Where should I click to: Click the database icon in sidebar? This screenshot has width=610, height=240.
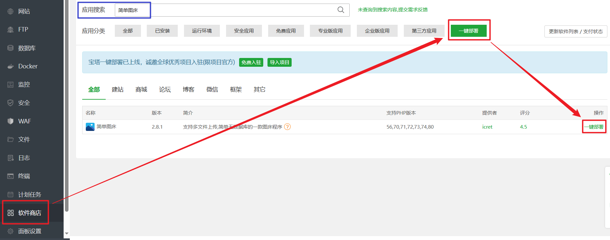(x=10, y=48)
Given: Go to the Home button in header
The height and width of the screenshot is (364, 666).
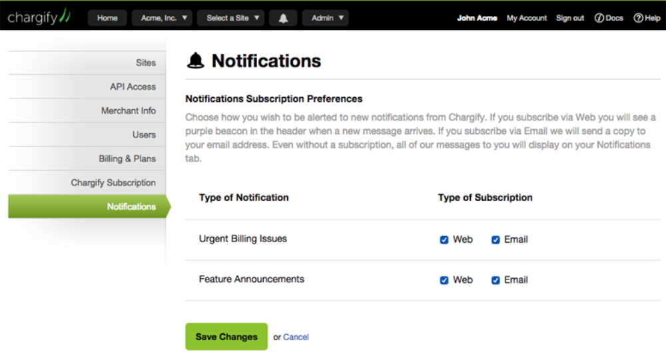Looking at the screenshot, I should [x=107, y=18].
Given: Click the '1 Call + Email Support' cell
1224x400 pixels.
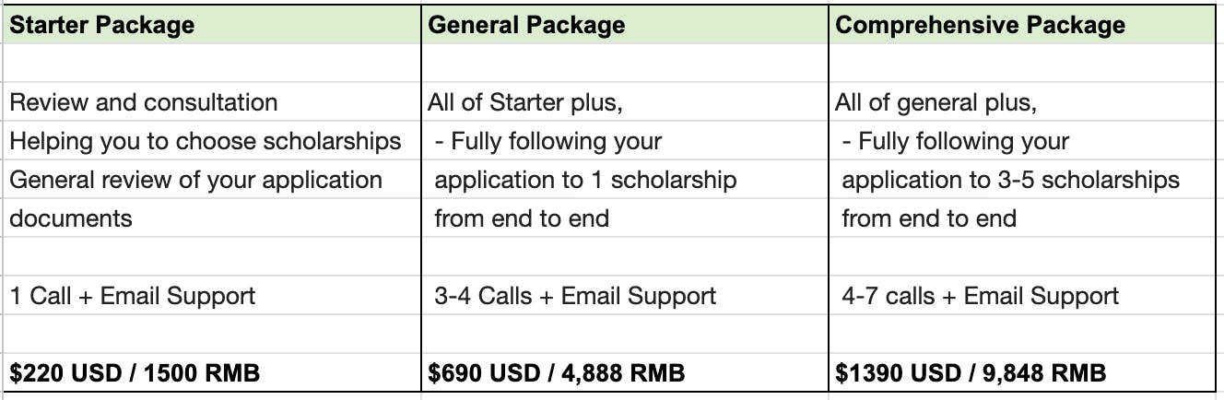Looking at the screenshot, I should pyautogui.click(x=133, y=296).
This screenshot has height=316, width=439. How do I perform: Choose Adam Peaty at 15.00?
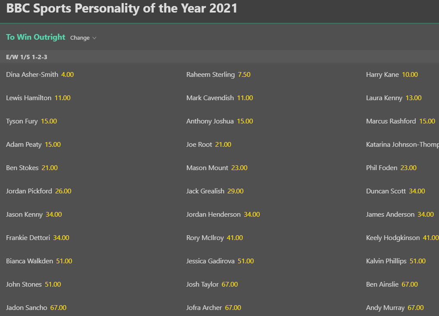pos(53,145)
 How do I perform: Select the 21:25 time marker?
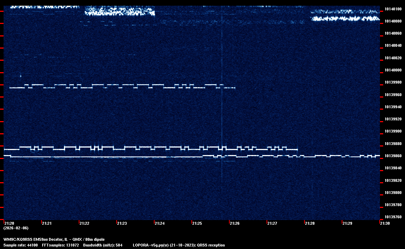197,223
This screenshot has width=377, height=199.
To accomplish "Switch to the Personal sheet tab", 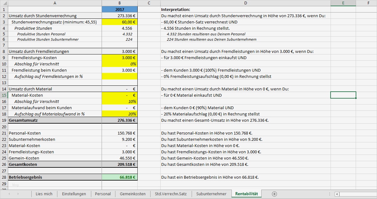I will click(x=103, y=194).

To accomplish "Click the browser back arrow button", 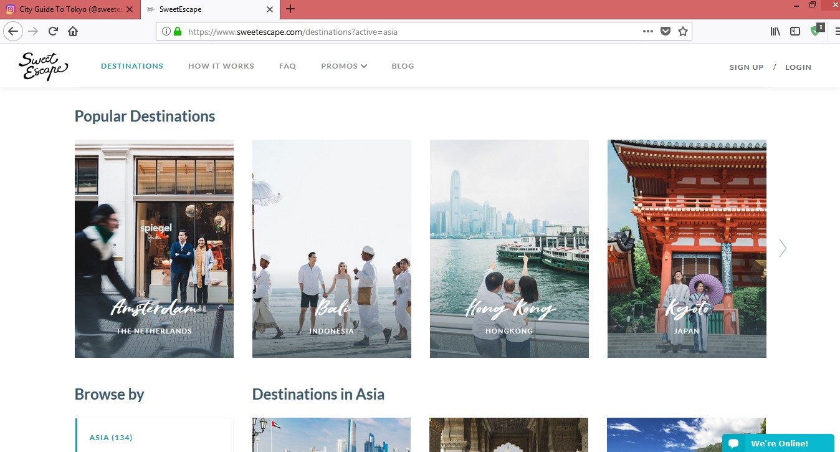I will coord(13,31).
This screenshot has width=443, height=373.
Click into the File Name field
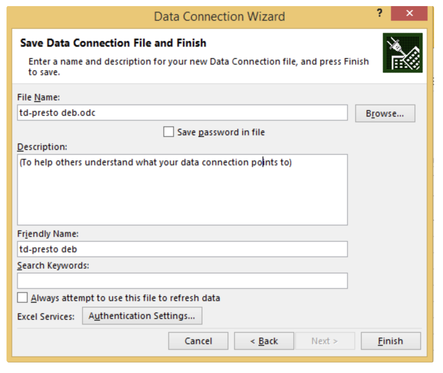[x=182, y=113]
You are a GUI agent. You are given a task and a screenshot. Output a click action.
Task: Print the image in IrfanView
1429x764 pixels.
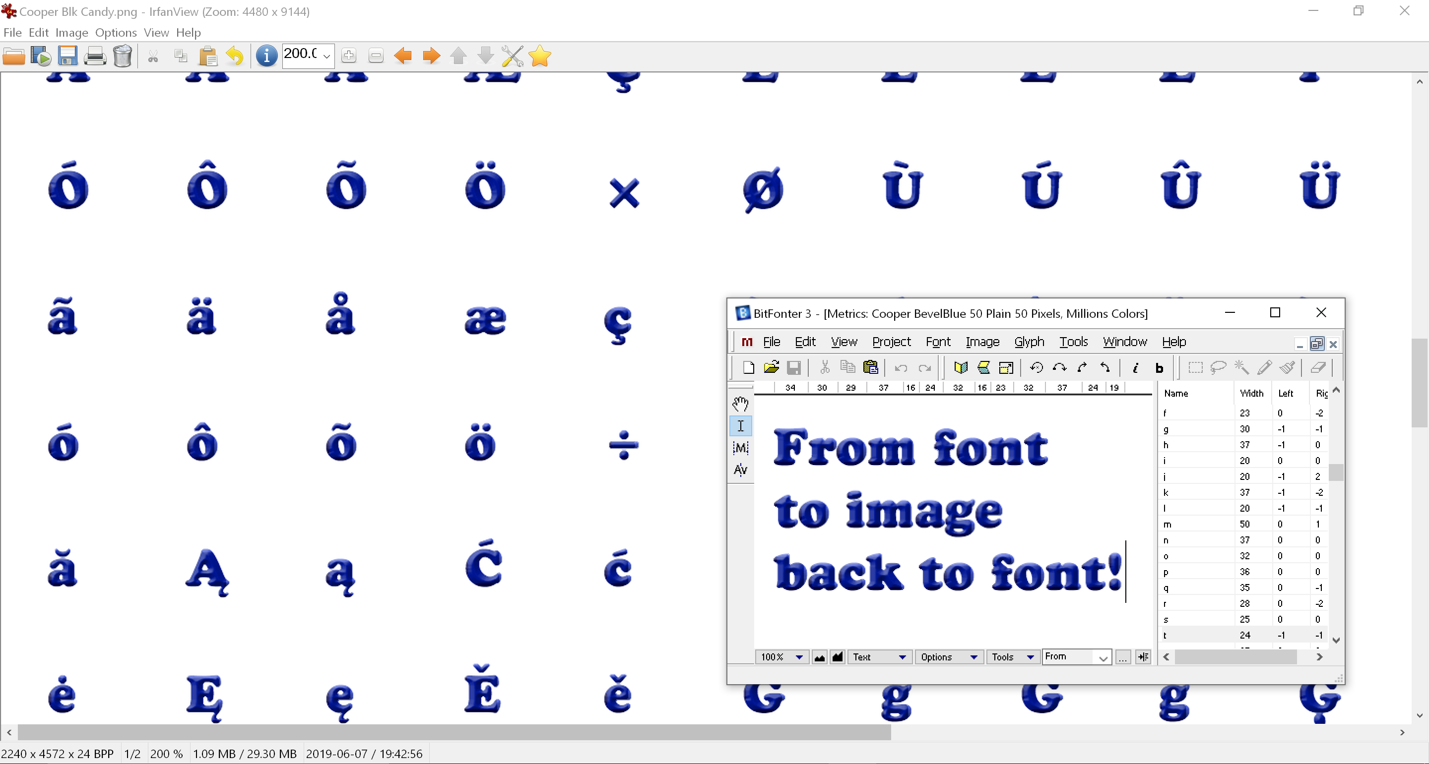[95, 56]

- **Aim**
Copy the entries word for word, starting at the first line and ending with the line that contains "pos(53,145)". Leave the pictures out of your copy.

- **Result for this task**
Where should I click to: Click the database icon in sidebar? This screenshot has width=610, height=240.
(x=10, y=48)
Given: Go to the Home button in header
The height and width of the screenshot is (364, 666).
Looking at the screenshot, I should [x=107, y=18].
Given: Click the '1 Call + Email Support' cell
1224x400 pixels.
Looking at the screenshot, I should pyautogui.click(x=133, y=296).
This screenshot has height=316, width=439. How do I perform: Choose Adam Peaty at 15.00?
pos(53,145)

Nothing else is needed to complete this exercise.